Anfang Oktober fand unser zweites Netzwerktreffen im Jahr 2023 eingebettet in eine ganz besondere Brotveranstaltung statt, die es so sonst wohl kein zweites Mal gibt:

Das 5. Internationale Brotfest auf der Kalchkendlalm in Rauris, Österreich.

Eingeladen wurden wir von den Organisatoren des Brotfests: Lutz Geißler, Roswitha Huber und Christina Weiß.


Roswitha bietet seit Jahren Schulklassen die Möglichkeit, sie auf der Kalchkendlalm zu besuchen, mit ihnen Brotteig herzustellen und im Holzofen zu backen („Schule am Berg“). Lutz und Christina führen auf der Alm jedes Jahr sehr beliebte Backkurse durch. Nach achtjähriger Pause wurde nun, vom 30. September bis 1. Oktober, dieser besondere Ort ein letztes Mal als Kulisse für eine ganz besondere Zusammenkunft geöffnet. Das nächste Brotfest soll dann 2024 auf der Azienda „Il gentil verde“ in Italien (Marken) stattfinden.

Wir waren insgesamt mit zehn Teilnehmenden aus ganz Deutschland vor Ort. Schon die lange, teils gemeinsame Anreise war perfekt, um sich ausführlich auszutauschen und bei unseren Projekten, Ideen und Vorhaben (z.T. Gründung eigener Backstuben, Ausbildung usw.) auf dem neusten Stand zu sein.

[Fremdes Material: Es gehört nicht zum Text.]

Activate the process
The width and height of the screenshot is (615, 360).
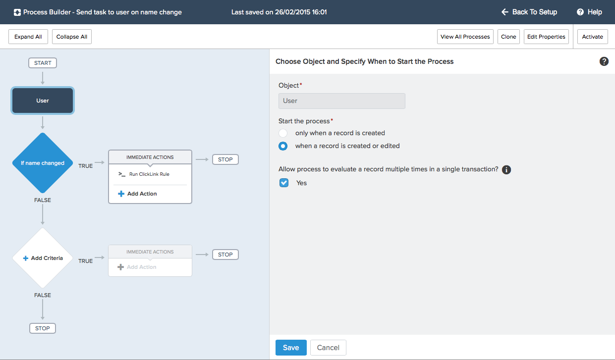click(592, 36)
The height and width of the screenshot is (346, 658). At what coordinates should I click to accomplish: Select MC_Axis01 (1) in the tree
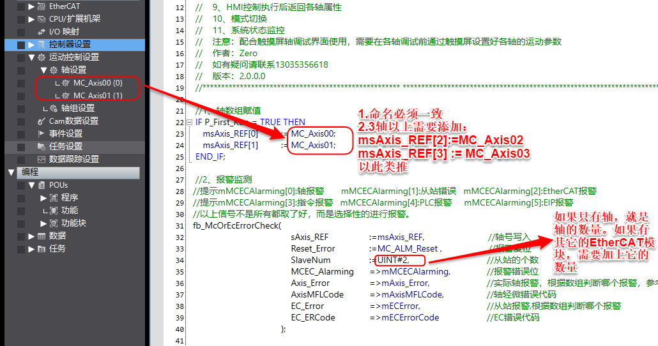click(x=97, y=96)
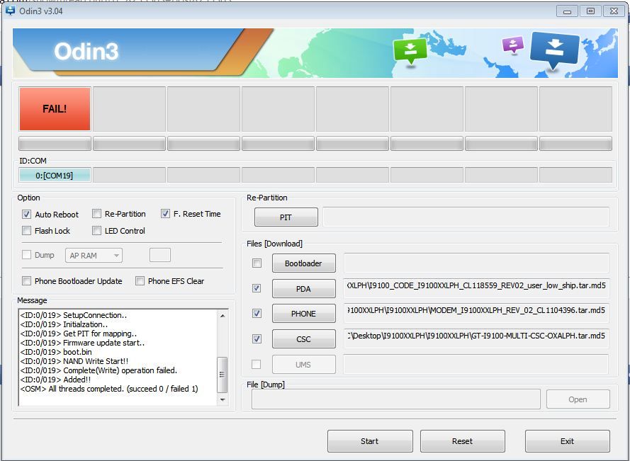This screenshot has height=461, width=630.
Task: Click the red FAIL! status box
Action: [55, 109]
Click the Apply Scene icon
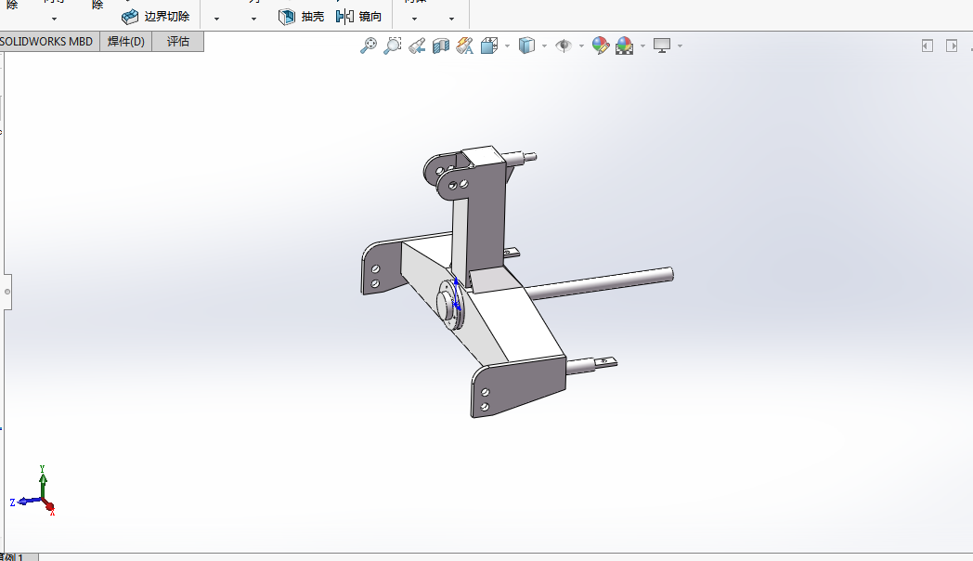This screenshot has width=973, height=561. (624, 46)
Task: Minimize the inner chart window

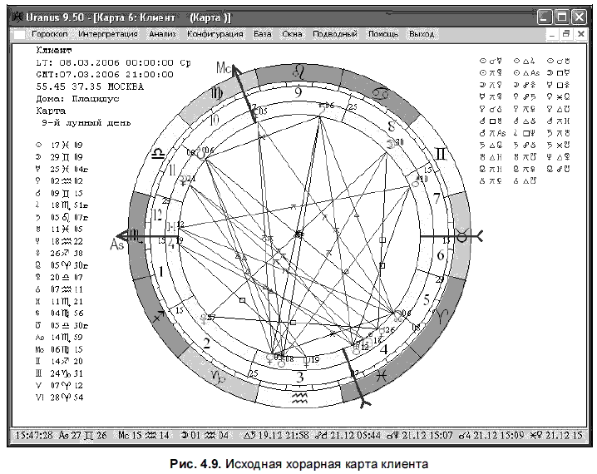Action: coord(552,34)
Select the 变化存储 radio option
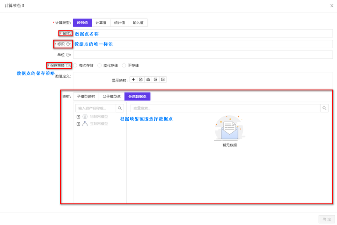This screenshot has width=337, height=225. click(100, 65)
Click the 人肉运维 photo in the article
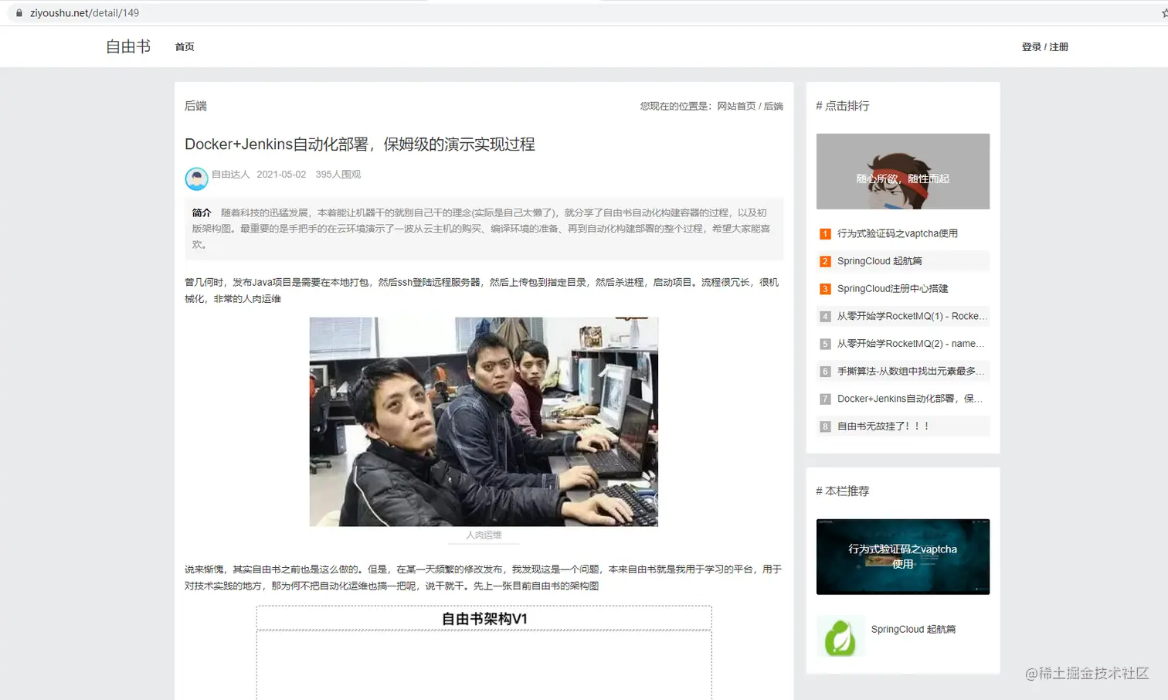The height and width of the screenshot is (700, 1168). pyautogui.click(x=484, y=420)
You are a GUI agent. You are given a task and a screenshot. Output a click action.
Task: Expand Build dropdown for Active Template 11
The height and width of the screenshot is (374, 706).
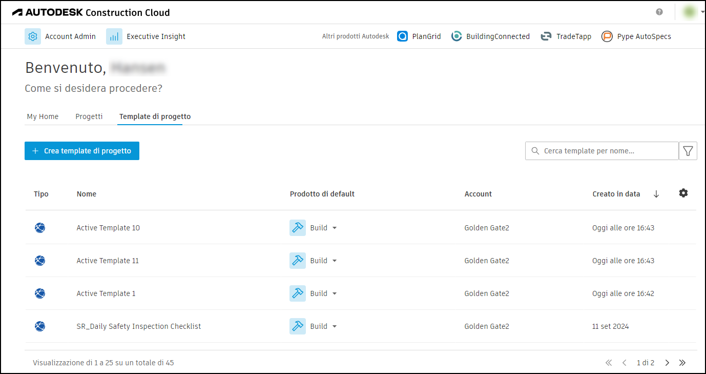[x=335, y=261]
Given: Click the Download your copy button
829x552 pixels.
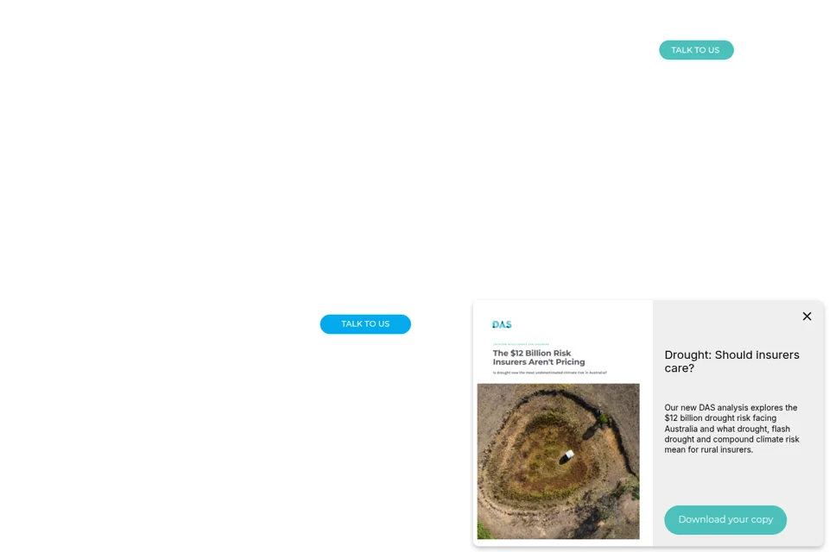Looking at the screenshot, I should coord(725,520).
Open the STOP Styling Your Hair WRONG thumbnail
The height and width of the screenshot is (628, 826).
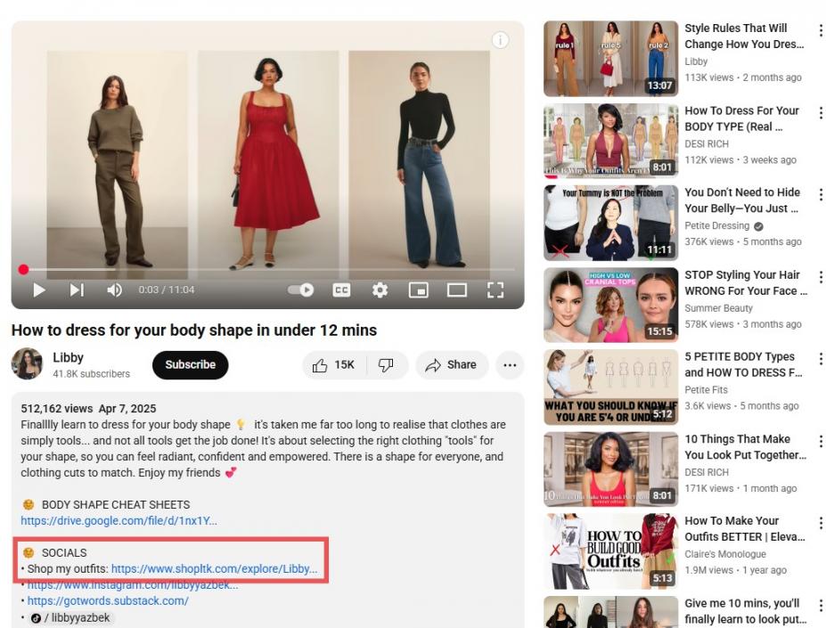pos(610,305)
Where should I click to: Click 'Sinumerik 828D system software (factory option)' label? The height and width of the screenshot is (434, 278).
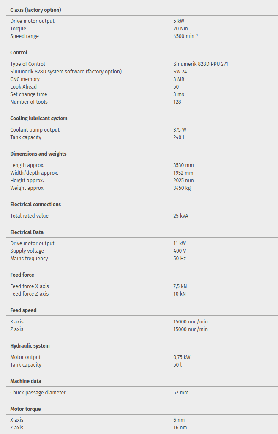[x=65, y=72]
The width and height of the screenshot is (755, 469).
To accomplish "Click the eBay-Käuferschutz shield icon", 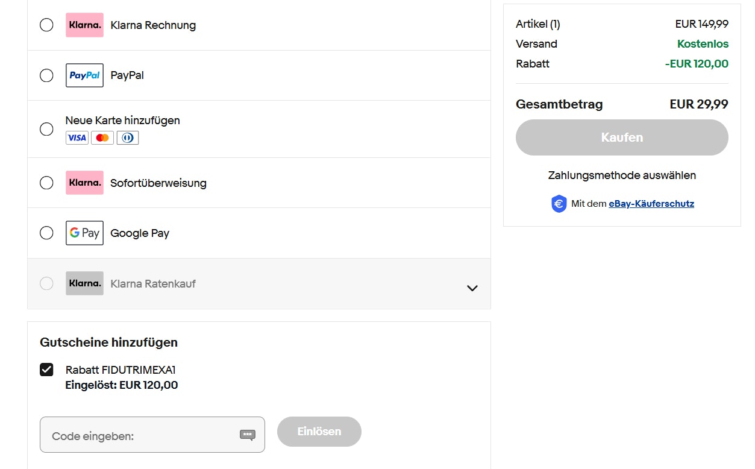I will click(x=559, y=203).
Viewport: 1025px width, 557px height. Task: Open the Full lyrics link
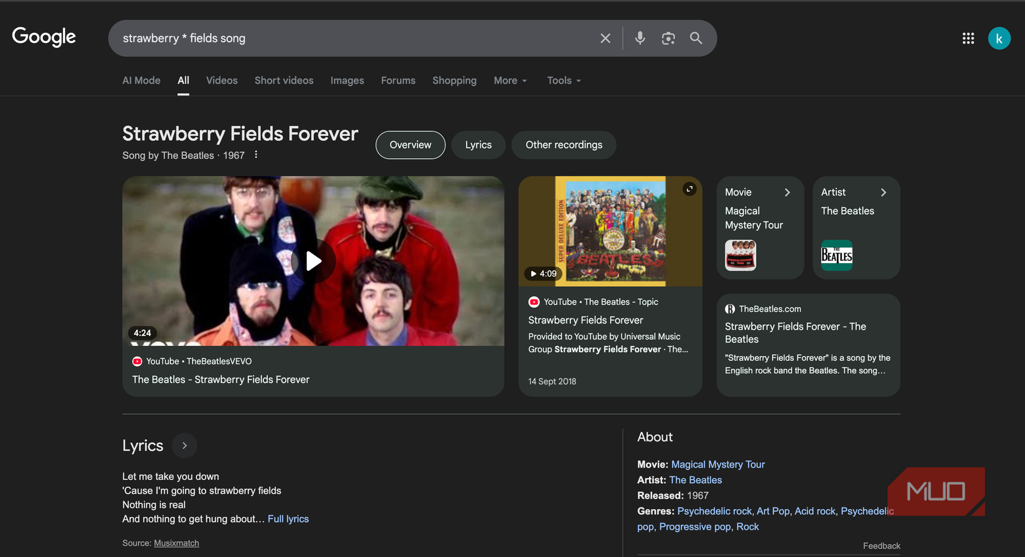coord(288,519)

Freitagsabends wurden wir und viele angereiste Brotenthusiast*innen dann von Roswitha, Christina und Lutz herzlich auf der Kalchkendlalm empfangen. In dem Rahmen wurden die Rauriser*innen die ihre Holzöfen am Sonntag anfeuern sollten, vorgestellt und geladene Bäcker*innen wurden ihnen zugeteilt, um gemeinsam an den Holzöfen zu backen. Schon beim ersten Programmpunkt war es eine große Freude zu sehen, dass das gesamte Tal miteingebunden ist und das Wochenende auch unter dem Zeichen des Austauschs zwischen Hobby- und Berufsbäcker*innen steht. Beim anschließenden Almdudler wurde ungezwungen geschnackt und sich ausgetauscht. Viele haben sich seit Jahren nicht gesehen und ebenso viele sich neu kennengelernt.

Samstags morgens transportierten Shuttlebusse die Besucher*innen des Symposiums durch das Rauriser Tal bis zu einer Abzweigung gen Alm. Von dort ging es zu Fuß weiter. Steilaufwärts und mit wunderbar frischer Bergluft am Morgen hielten die ersten Gespräche unter den Teilnehmer*innen zwar kurz inne, aber nach zwanzig Minuten war dieser letzte Abschnitt geschafft und man konnte in das Geschäftige Treiben rund um die Alm eintauchen.

Es dürften rund 250 Menschen gewesen sein, die sich im Laufe des Tages auf der Alm tummelten. Menschen aus dem Hobby- und Profibackbereich, von landwirtschaftlichen Betrieben, aus der Getreidezüchtung und im vermahlenden Gewerbe; kurzum Menschen, die gutes Brot lieben und schätzen (u.a. aus Deutschland, Österreich, der Schweiz, Dänemark, Italien, Georgien, den USA).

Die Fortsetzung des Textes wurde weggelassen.